* Document segment *
● ● ● ●

Protein-proteins interactions and hub gene analysis
Proteins are substantial basis of biological activity. By understanding the central proteins in the pathogenesis of the disease, we can use these proteins as potential targets to mitigate the progression of the disease. Based on the differentially expressed genes, a protein interaction map was constructed by STRING and Cytoscape. Subsequently, we import the results into R and use the “upset” package to screen out six hub genes by using six algorithms (Figure 7A). Finally, we got six immune-related hub genes, CD4, IL7R, BCL6, CAMP, S100A9, and TLR2, which could become potential biomarkers in further research (Figure 7B). To test whether these six genes have potential predictive value, we showed their expression at different stages (Figure 7C).
The Potential Diagnostic Value of Hub Genes of COVID-19
The gene expression of six hub genes at different stages and their diagnostic values as potential biomarkers were analyzed. Figure 8 demonstrates the expression analysis of hub genes. Compared with the control group, the expression of these six hub genes in the severe stage was statistically significant, in which the expressions of IL7R and CD4 were significantly down-regulated, while the expressions of other genes were significantly up-regulated. Although our data showed significant differences in the expression of all screened hub genes in the severe stage, only TLR2 and CAMP showed statistically significant differences in the mild stage. Another dataset, GSE171110, which contains blood transcriptional profiling data from severe COVID-19 patients and healthy individuals, was used to verify that the expression of these six genes was significantly different (Figure 8B).
The diagnostic values of the selected six hub genes were evaluated by the receiver operating characteristic (ROC) curve. Usually, when its area under the curve (AUC) >0.7, indicating that it was considered to have potential value as a biomarker. Firstly, we evaluated the diagnostic values of genes in the severe stage, and it could be seen that all six genes had good diagnostic values (Figure 9A). Among them, BCL6, CAMP, S100A9, and TLR2 could be used as positive markers in the severe stage, and their AUC were all >0.8. CD4 and IL7R as negative markers also have strong diagnostic significance (AUC=0.904, 0.894, respectively). However, only CAMP and TLR2 show good diagnostic value in the early mild stage, which can be used as potential positive predictors of COVID-19(AUC >0.7, figure 9B). In comparison, BCL6 and S100A9 are more likely to take function in the progress of severe covid-19. Similarly, CD4 and IL7R, as negative markers, were not significant in the early stage of the disease. In addition, we also used GSE171110 for validation. The six hub genes in GSE171110 were significantly differentially expressed, and the ROC curve indicated that they had good diagnostic values (Figure 9C).

● ● ● ●

* Information shown *
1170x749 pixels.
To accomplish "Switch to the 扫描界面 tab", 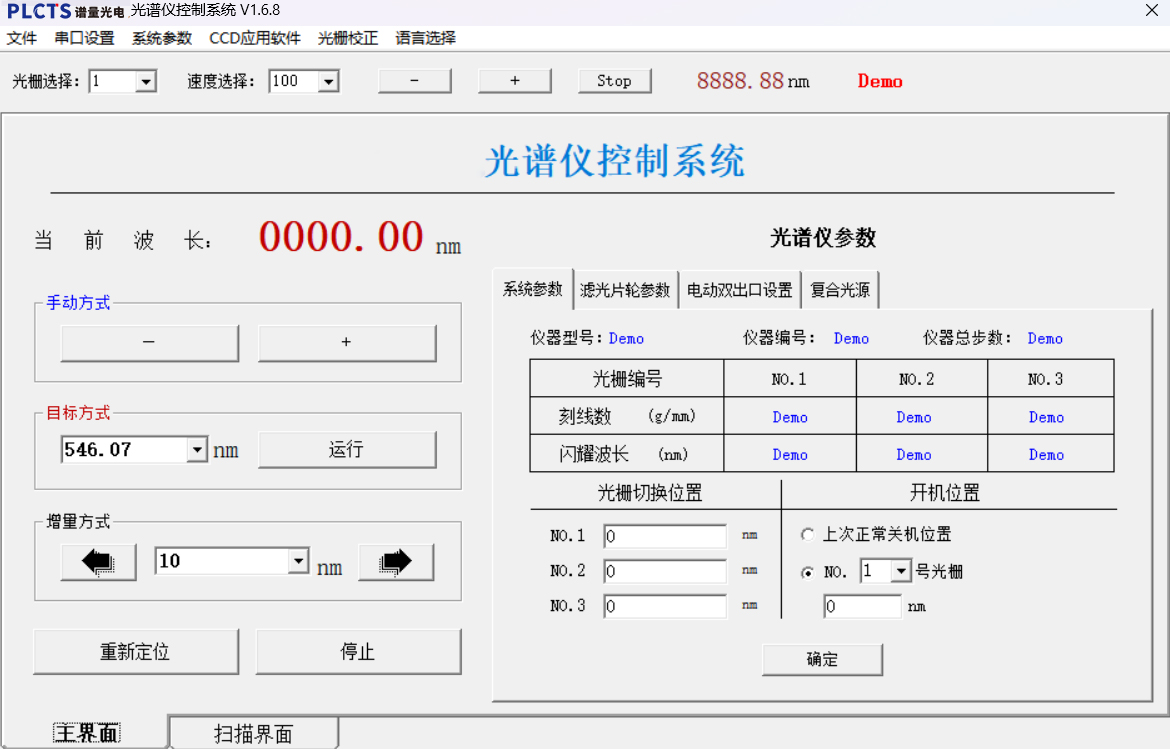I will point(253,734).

● ● ● ●

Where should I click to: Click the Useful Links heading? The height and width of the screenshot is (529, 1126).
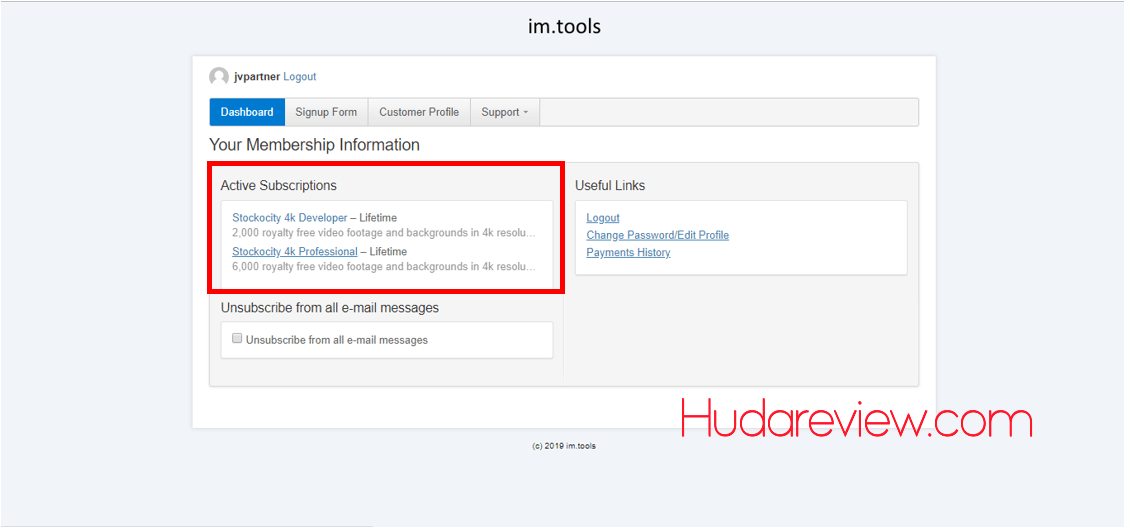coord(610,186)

● ● ● ●

* Work instructions *
A: What AUC values does the passage on COVID-19 hub genes report for CD4 and IL7R?
B: Carry on the passage on COVID-19 hub genes from its final sentence.

* Task-by-task answers *
A: CD4 has an AUC of 0.904 and IL7R has an AUC of 0.894.

B:
Relationship between hub gene and immune cell
We already know six hub genes’ vital roles in COVID-19, and we have had four significant infiltrating immune cells. Spearman analysis was used to analyze the relationship between hub genes and immune cells. The results are shown in the figure below (Figure 10). It can be seen that both B cell memory and resting mast cell are strongly correlated with these six genes. For example, for TLR2, the relationship with resting mast cell is the strongest (r=0.59, p=2.70E-05), and for S100A9, is B cell memory (r=-0.56, p=1.00E-04). In addition, we used a single cell database of COVID-19, DISCO, to see the expression of each gene in the single cell sequencing of COVID-19 blood sample (Figure 11).
TFs AND miRNA of hub genes
After removing the miRNA and transcription factors with low correlation, we obtained the correlation action map of the hub gene. Hsa-miR-9, Hsa-miR-765, and the-miR-302b were all related to multiple hub genes. At the same time, several transcription factors, such as STAT3 and MYB, were found to be related to hub genes closely (Figure 12).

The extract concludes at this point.